ACTIVITY:
Retype every line from the one containing "Screen dimensions: 538x410" through the last line of the records below, both included; leave out the pictures.

Records from a data source:
_ _ _ _ _ _ _

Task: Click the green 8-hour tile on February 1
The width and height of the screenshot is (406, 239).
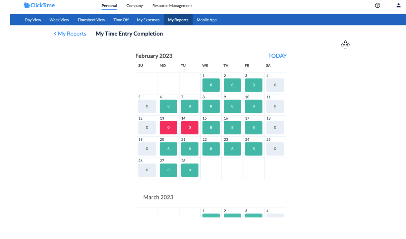Action: click(211, 85)
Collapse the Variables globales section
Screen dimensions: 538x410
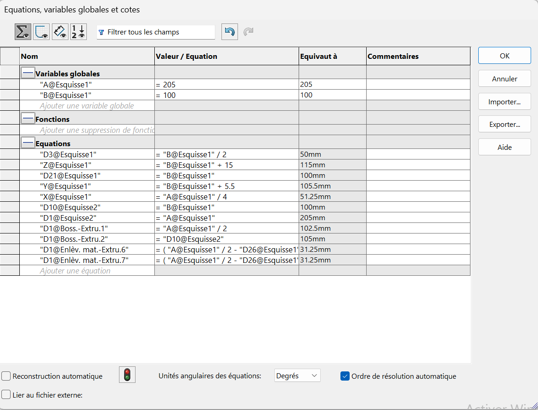[28, 73]
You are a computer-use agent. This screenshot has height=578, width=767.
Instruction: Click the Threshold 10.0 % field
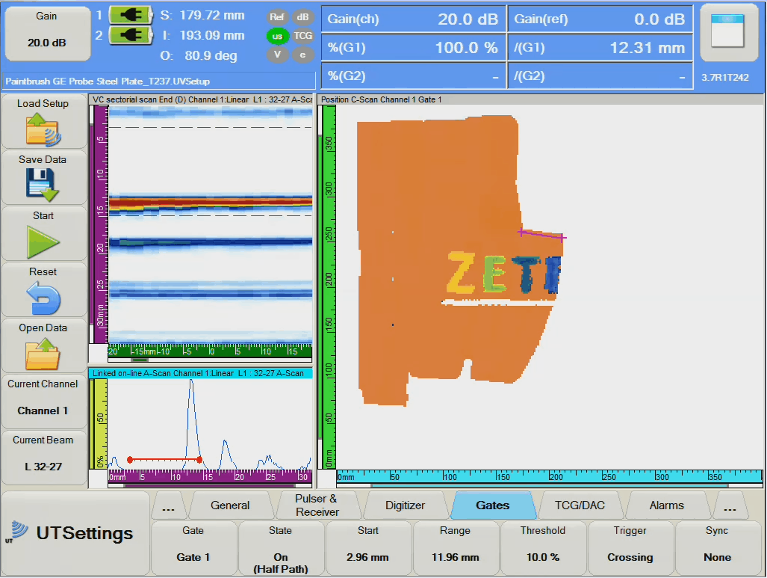coord(542,547)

_ _ _ _ _ _ _

PROBLEM SOLUTION:
Screen dimensions: 538x410
[28, 73]
You are a computer-use agent. This screenshot has height=578, width=767.
Instruction: Click the Threshold 10.0 % field
coord(542,547)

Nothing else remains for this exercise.